Data Processing Agreement ·
This Data Processing Agreement ("DPA") forms part of the agreement between you (the "Controller") and DSYP Group, operator of Caliradi.ai (the "Processor"), and applies when we process personal data on your behalf in providing the Caliradi Service.
For most customers: By accepting our Terms of Service, you also accept this DPA. No separate signature is required for our standard tiers. Enterprise customers requiring a counter-signed DPA can request one at support@ydygroup.com.
1. Definitions
Capitalized terms not defined here have the meaning given in the GDPR (Regulation (EU) 2016/679):
- Controller — you, the Caliradi customer who determines the purposes and means of processing.
- Processor — DSYP Group, processing personal data on your behalf.
- Data Subject — your end customers, employees, or contacts whose personal data is processed.
- Sub-processor — any third party we engage to process personal data (see Section 7).
2. Scope & subject matter
We process personal data only to provide the Caliradi Service to you and as instructed by you. The duration of processing is the term of your subscription, plus any retention period required by law.
3. Categories of personal data & data subjects
| Category of data | Data subjects |
|---|---|
| Contact details (name, email, phone) | Your customers, prospects, leads |
| Communication content (chat, email) | Your customers, prospects |
| Transaction records | Your paying customers |
| Usage and behavioral data | Your website visitors |
4. Processor obligations
We will:
- Process personal data only on your documented instructions, including for international transfers.
- Ensure that personnel authorized to access personal data are bound by confidentiality obligations.
- Implement appropriate technical and organizational security measures (Section 6).
- Assist you in responding to data-subject requests (access, deletion, portability, etc.).
- Assist you with data-protection impact assessments and prior consultations with supervisory authorities.
- Notify you of personal data breaches without undue delay, and within 72 hours where feasible.
- Return or delete personal data at the end of services, unless retention is required by law.

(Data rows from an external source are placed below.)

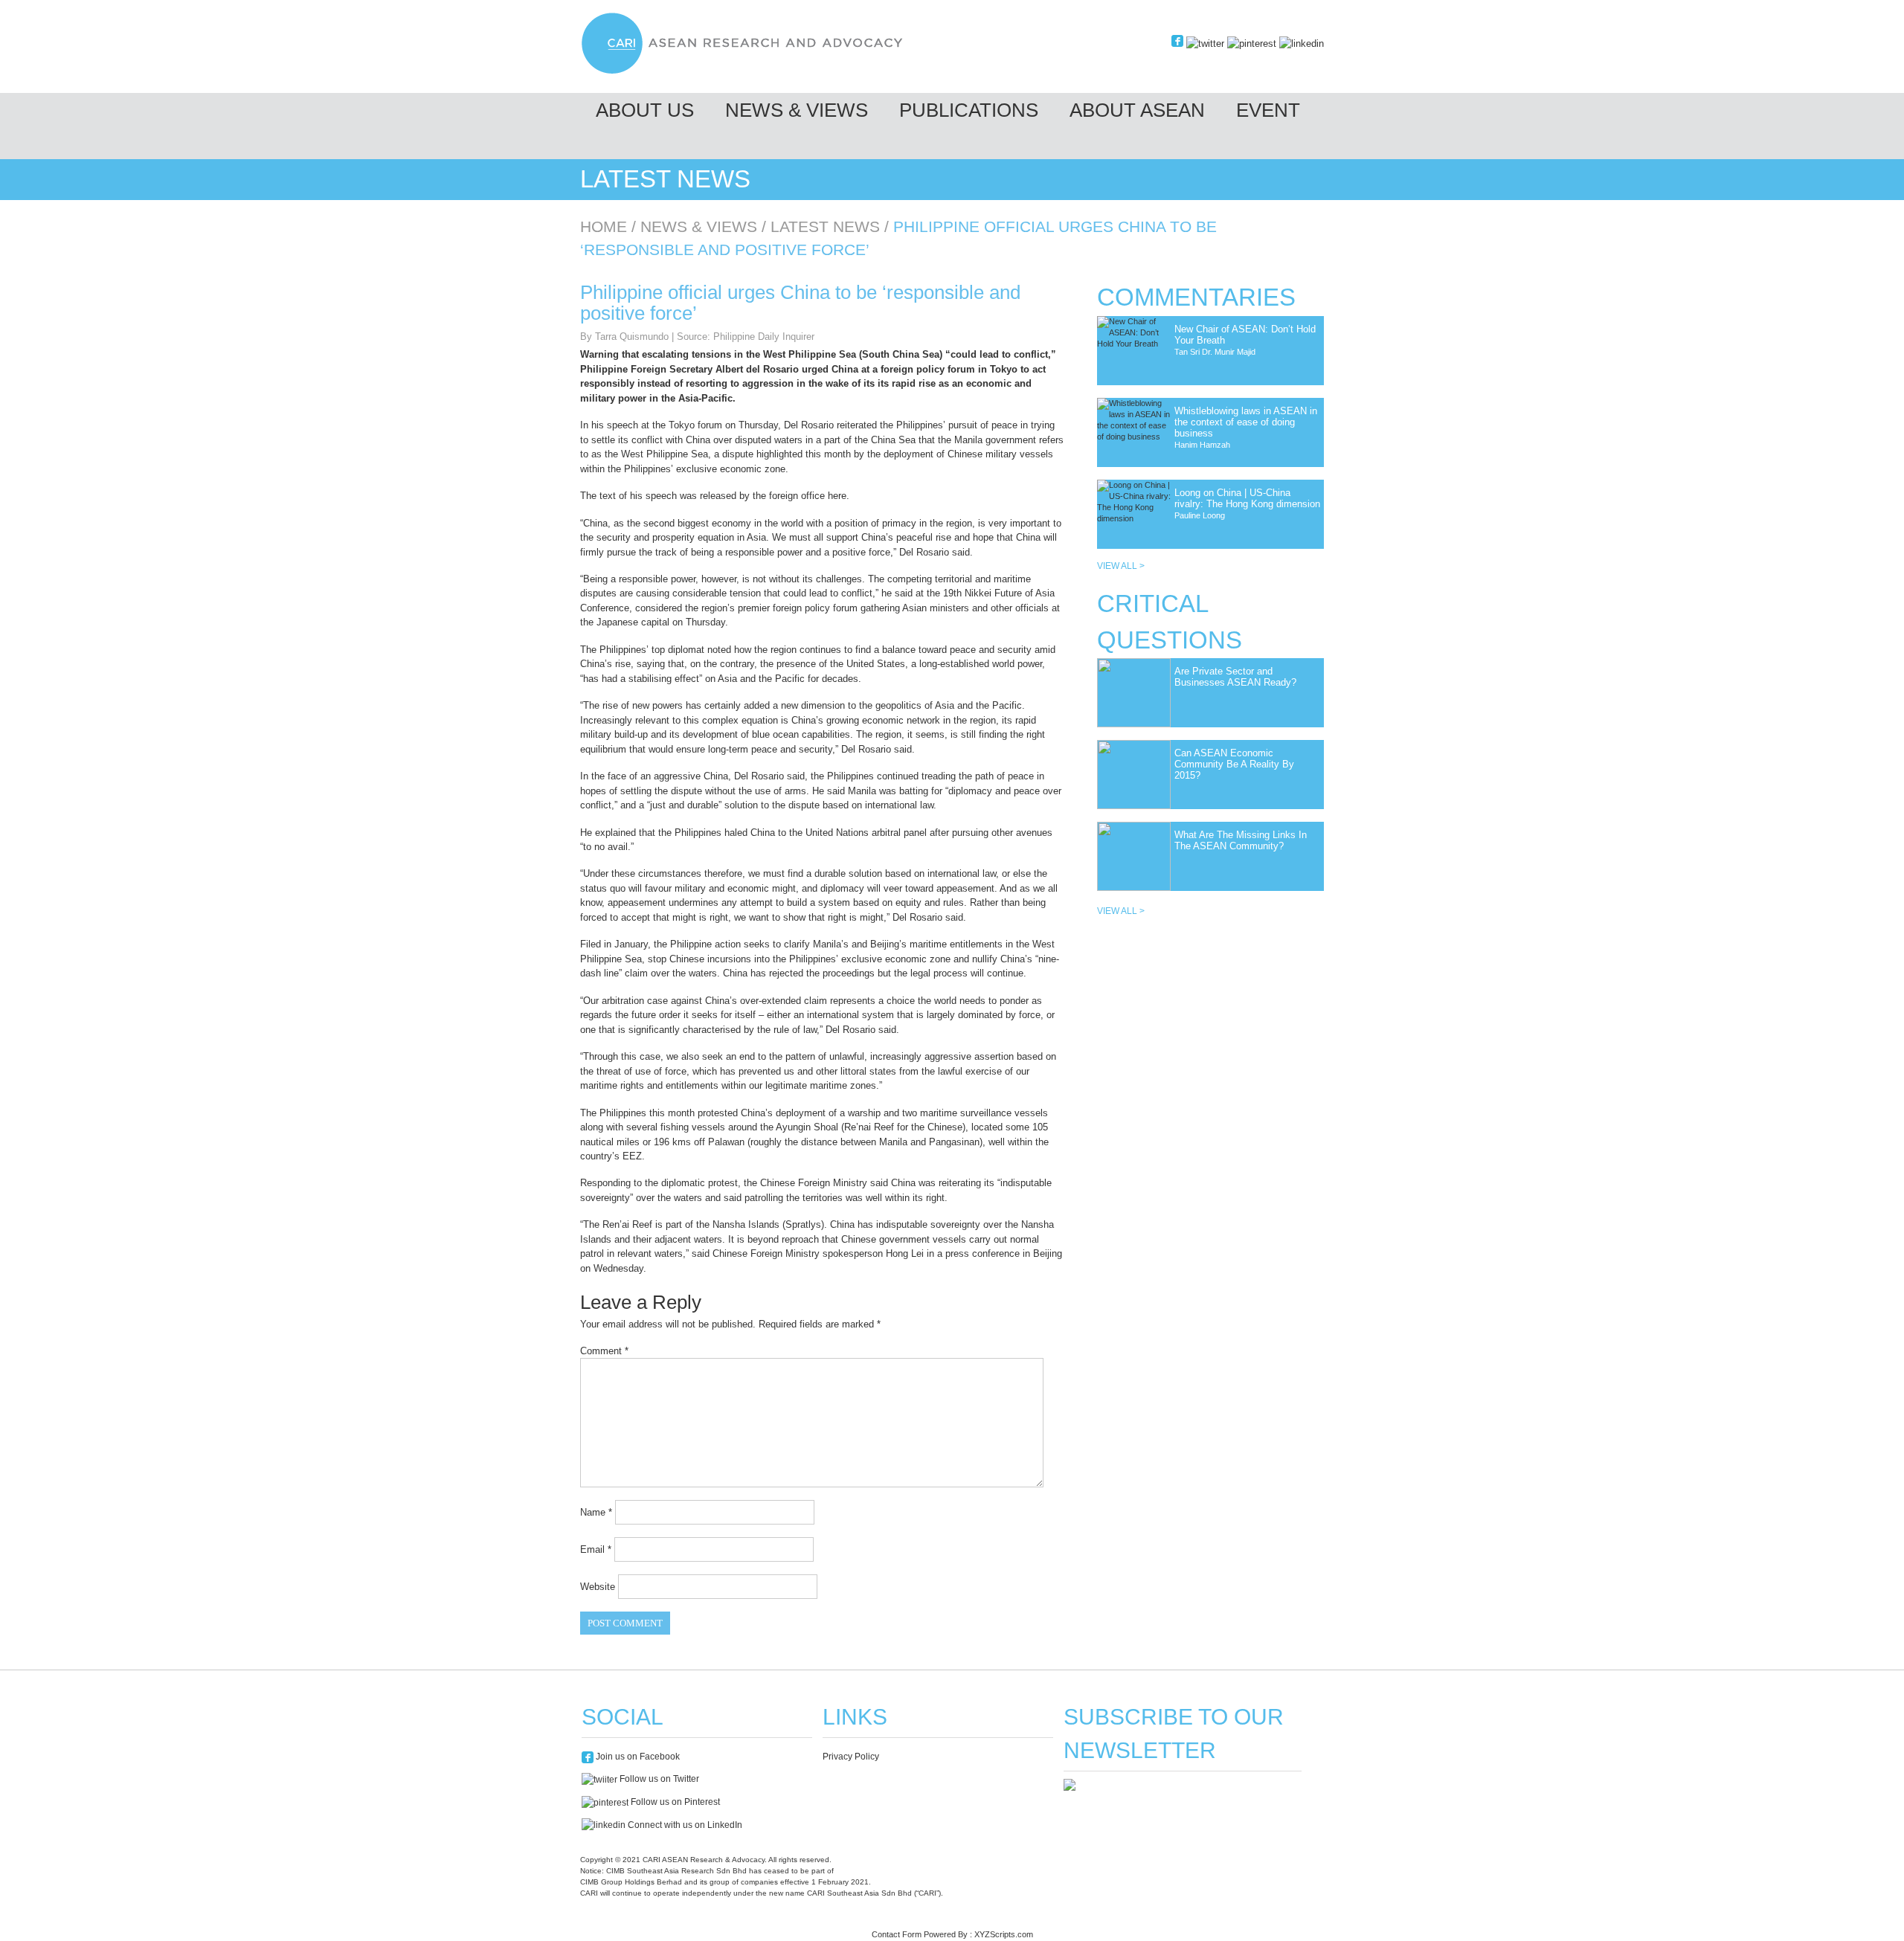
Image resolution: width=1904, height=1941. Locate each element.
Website (597, 1586)
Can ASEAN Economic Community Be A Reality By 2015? (1234, 764)
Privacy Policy (851, 1756)
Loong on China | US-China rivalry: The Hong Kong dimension (1247, 498)
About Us (645, 110)
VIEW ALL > (1121, 566)
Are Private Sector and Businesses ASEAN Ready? (1235, 677)
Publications (968, 110)
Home (603, 226)
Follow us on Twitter (658, 1779)
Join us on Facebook (637, 1756)
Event (1268, 110)
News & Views (796, 110)
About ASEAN (1137, 110)
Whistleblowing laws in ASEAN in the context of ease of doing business (1245, 422)
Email (595, 1549)
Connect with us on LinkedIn (683, 1825)
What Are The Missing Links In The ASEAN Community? (1240, 840)
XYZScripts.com (1003, 1934)
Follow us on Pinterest (674, 1802)
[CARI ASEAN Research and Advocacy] (746, 71)
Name (596, 1512)
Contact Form (897, 1934)
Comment (604, 1350)
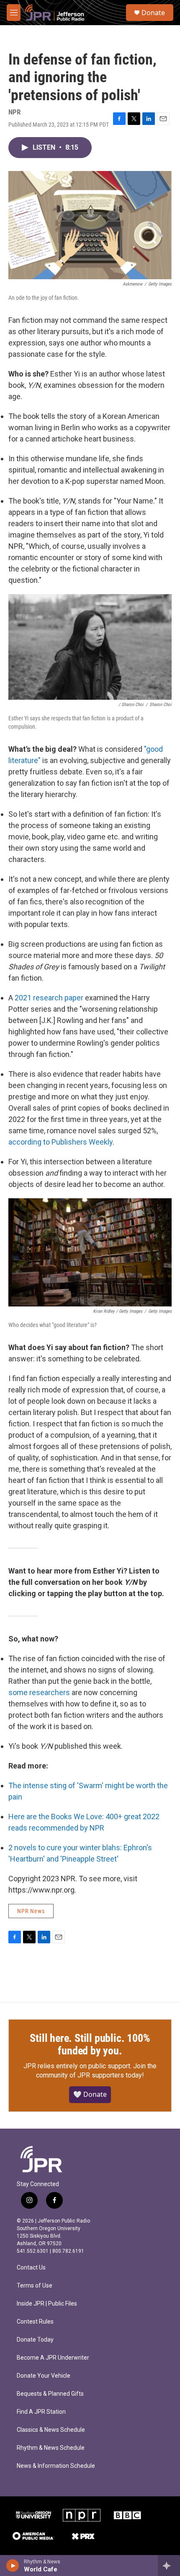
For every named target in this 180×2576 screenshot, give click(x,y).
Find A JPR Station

- Make available all information necessary to demonstrate compliance and allow audits (Section 8).
5. Controller obligations
You will:
- Process personal data in compliance with applicable laws.
- Have a valid legal basis for the processing instructed (consent, contract, legitimate interest, etc.).
- Provide accurate and lawful instructions for processing.
- Inform Data Subjects about how their data is processed, including this DPA where relevant.
6. Security measures
We implement and maintain the following technical and organizational measures:
- Encryption. TLS 1.2+ in transit, AES-256 at rest.
- Access control. Role-based access, MFA for production systems, least-privilege principle.
- Network security. Cloudflare WAF, DDoS protection, IP allowlisting for admin access.
- Monitoring. Audit logging, intrusion detection, automated anomaly alerts.
- Backups. Daily encrypted backups, 30-day retention, tested quarterly for restorability.
- Personnel. Background checks, signed confidentiality agreements, mandatory security training.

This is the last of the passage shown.